Court Opinion

ID: 9452640
Source: CourtListenerOpinion
Date Created: 2023-08-04 17:46:58.736242+00
Date Added: 2024-06-11T17:33:17.871153
License: Public Domain

FREEDMAN, Circuit Judge
(dissenting).
As I view it, the requirement that a plaintiff in a civil action must establish the facts essential to his claim by a preponderance of the evidence is not an empty formality, nor is the necessity that the trial judge make this requirement clearly known to the jury a meaningless ritual, notwithstanding the artificiality *431which permeates some of the efforts to describe its substantive meaning. Without such direction a jury of laymen might well believe that by the time a case has reached the stage of a trial in open court the preliminary proceedings at which it can only guess have resulted in placing on the defendant the burden of successfully repelling the claim against it.
Here the question whether an assault occurred was fundamental to the claims of negligence and unseaworthiness. This was recognized in the interrogatories, for consideration of interrogatories 3 and 4 was made conditional on an affirmative answer to interrogatory 1 which inquired whether the assault occurred. Moreover, interrogatory 2, which was also conditional on an affirmative answer to interrogatory 1, inquired whether Faifua hit Lawrence with a sandbag and was essential to the claim of unseaworthiness which was based on Faifua not being of equal disposition to the ordinary man of his calling. Yet neither in the general charge nor in the submission of the interrogatories to the jury was there any instruction that plaintiff had the burden of proving an assault, either a simple one or with a sandbag. If the jury had exercised an acutely discriminating judgment it might perhaps have inferred that there was some difference in the standard it was to use in reaching its answers to the first two interrogatories as distinguished from the last two interrogatories. On the other hand if the jury had no such finely discriminating judgment, I find it difficult to understand how the general instruction on burden of proof of negligence and unseaworthiness could have given it any direction on the standard it was to apply earlier in answering the first two interrogatories relating to the assault.
The fundamental nature of the error is not diminished because the jury answered interrogatories 1 and 2 in the affirmative. I think we are unjustified in projecting on to the jury our own knowledge and consequently assuming that it must have believed that the evidence on these two questions preponderated in favor of the plaintiff. We have no reason to exclude the equally likely surmise that the jury might have thought that the evidence was in balance or even that the defendant had not met a burden which rested on it to show that its own boatswain, Faifua, had not committed the assault. In any event, I think the need to speculate upon this shows the error which the court below committed in rejecting the request that it charge the jury that the plaintiff had the burden of proof of the affirmative of interrogatories 1 and 2.
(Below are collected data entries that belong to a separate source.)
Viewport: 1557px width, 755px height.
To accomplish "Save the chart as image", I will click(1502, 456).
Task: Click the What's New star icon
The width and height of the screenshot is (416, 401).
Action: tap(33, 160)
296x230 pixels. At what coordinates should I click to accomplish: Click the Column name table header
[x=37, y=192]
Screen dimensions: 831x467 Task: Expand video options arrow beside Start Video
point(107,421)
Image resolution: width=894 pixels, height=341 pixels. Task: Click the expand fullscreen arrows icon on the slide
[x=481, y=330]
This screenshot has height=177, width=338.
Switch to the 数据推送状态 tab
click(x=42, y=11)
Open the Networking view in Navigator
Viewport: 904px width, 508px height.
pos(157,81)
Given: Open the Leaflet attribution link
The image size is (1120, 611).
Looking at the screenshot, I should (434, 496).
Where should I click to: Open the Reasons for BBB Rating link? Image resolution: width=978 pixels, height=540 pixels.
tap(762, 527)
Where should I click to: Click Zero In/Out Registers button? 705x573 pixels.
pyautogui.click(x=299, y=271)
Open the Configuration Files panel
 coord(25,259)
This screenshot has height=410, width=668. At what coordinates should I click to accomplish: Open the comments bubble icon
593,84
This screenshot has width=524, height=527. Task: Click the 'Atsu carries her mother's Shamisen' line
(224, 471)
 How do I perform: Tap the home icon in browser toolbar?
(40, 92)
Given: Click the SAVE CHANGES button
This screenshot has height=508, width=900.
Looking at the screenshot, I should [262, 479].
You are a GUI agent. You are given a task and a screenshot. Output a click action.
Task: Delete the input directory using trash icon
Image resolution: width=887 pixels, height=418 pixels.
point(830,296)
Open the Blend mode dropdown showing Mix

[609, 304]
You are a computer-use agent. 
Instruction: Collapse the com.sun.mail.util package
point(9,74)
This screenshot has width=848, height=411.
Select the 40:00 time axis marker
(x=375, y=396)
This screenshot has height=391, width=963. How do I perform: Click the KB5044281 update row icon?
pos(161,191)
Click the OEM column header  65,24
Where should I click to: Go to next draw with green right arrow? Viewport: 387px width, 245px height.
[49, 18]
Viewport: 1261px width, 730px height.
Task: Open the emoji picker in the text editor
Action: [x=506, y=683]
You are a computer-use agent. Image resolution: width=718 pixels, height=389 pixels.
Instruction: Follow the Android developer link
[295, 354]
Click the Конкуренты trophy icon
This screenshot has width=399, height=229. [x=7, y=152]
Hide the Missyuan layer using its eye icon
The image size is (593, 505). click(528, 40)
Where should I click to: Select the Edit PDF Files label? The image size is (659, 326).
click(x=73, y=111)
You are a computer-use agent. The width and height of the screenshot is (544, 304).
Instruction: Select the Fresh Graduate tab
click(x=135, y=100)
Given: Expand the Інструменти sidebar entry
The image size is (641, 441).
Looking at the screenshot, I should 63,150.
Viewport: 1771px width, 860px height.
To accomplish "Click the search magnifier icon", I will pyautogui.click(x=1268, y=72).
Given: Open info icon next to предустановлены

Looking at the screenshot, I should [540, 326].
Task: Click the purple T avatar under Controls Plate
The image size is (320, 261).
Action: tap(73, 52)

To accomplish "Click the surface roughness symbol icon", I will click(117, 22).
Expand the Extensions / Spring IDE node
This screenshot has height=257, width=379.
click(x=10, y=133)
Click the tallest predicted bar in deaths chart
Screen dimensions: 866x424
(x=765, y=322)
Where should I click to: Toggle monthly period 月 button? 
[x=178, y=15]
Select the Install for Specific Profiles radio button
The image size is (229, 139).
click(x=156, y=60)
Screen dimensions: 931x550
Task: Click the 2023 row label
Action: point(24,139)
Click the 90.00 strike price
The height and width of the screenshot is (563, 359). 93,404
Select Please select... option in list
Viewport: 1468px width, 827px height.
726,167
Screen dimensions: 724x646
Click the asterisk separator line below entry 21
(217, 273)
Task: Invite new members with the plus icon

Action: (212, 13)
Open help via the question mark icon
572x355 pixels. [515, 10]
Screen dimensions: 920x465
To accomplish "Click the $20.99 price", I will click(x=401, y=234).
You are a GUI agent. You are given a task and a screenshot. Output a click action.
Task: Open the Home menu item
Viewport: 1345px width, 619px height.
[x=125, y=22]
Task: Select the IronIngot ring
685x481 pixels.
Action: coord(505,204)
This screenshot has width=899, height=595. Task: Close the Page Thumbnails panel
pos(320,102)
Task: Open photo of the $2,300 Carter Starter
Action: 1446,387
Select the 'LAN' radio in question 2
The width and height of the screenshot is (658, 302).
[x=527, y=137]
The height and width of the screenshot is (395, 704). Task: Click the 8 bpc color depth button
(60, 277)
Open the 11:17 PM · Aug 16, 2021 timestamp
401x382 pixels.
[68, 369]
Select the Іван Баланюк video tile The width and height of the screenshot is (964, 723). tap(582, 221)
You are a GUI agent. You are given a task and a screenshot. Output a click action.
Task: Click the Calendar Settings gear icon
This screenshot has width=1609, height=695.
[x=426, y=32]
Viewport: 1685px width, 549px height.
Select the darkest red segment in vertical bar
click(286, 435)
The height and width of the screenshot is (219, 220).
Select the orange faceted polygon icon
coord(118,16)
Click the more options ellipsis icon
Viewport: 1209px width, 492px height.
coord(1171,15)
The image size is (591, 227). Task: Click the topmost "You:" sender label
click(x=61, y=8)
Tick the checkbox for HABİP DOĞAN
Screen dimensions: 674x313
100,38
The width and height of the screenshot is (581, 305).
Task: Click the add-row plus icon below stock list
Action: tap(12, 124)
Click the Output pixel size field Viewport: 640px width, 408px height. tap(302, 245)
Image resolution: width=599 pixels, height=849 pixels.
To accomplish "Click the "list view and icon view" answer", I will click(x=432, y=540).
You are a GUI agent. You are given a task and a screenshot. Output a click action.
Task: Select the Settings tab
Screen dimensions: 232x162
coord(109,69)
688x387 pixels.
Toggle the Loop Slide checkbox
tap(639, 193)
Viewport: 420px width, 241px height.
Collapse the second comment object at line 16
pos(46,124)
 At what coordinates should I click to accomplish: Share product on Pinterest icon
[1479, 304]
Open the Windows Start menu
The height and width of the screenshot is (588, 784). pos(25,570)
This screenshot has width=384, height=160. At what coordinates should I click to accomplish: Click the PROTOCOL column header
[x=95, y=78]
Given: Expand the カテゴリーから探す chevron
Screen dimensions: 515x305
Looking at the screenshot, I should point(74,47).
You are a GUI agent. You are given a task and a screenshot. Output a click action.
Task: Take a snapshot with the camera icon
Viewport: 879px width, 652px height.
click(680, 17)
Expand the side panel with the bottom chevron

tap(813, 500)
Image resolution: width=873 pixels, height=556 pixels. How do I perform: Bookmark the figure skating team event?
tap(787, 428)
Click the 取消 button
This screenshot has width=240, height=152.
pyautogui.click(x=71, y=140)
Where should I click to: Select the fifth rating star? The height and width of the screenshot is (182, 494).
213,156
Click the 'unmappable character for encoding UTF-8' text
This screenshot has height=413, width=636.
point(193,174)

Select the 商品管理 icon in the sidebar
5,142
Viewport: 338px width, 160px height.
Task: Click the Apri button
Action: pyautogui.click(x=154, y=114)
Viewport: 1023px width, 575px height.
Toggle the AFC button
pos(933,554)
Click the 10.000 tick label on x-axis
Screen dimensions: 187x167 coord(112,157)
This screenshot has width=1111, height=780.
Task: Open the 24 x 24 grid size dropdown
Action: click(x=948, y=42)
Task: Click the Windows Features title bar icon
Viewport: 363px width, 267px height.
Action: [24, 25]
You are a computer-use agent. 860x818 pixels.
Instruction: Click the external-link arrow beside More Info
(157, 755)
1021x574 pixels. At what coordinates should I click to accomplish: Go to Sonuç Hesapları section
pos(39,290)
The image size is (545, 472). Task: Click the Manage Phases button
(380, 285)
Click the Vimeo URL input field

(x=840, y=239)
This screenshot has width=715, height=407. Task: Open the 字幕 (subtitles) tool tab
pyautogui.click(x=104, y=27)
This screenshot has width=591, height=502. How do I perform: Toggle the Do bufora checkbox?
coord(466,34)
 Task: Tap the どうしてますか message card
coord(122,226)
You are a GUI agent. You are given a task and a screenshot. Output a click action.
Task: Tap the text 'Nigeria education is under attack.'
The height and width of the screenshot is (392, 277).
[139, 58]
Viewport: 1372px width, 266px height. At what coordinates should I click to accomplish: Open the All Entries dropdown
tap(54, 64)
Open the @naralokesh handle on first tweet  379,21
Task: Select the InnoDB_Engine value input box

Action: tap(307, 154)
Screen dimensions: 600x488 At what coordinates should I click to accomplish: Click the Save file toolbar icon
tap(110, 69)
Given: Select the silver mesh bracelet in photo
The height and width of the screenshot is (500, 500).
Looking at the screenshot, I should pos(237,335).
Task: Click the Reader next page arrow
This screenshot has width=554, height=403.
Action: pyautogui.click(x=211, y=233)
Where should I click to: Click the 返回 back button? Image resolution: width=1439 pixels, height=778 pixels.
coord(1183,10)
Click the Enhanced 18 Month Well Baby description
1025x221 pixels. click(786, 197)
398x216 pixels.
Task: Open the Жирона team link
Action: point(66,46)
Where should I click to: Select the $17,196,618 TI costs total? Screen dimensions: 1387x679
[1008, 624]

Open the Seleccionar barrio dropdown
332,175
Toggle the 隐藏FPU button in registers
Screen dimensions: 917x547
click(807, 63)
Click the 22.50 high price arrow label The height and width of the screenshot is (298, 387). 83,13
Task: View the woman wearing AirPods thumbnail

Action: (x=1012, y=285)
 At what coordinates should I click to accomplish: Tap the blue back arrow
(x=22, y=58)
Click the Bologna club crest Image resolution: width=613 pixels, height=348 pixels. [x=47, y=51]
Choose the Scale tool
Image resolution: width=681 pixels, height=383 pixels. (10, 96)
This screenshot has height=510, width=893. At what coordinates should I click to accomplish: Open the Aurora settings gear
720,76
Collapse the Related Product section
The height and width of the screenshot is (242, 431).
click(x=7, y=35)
Moreover, in this case, where special interrogatories were submitted to the jury for its answer, Rule 49(a) requires that “[t]he court shall give to the jury such explanation and instruction concerning the matter thus submitted as may be necessary to enable the jury to make its findings upon each issue.” Since nothing had been said by the court in its general charge on the burden of proof as to the claim of an assault, or an assault with a sandbag, the court in submitting these two interrogatories should have told the jury that the burden of proving the assault or the assault with a sandbag rested upon the plaintiff. The inadequacy in the charge on burden of proof was twice called to the attention of the trial judge, and a specific request was made for an instruction on plaintiff’s burden of proof with regard to the submission of the interrogatories on the assault, but the request was denied.
I believe that the error, called to the attention of the trial judge in accordance with Rule 52, was one which affected the substantial rights of the parties (see Rule 61). I therefore would reverse and award a new trial.
KALODNER, Circuit Judge, joins in this dissent.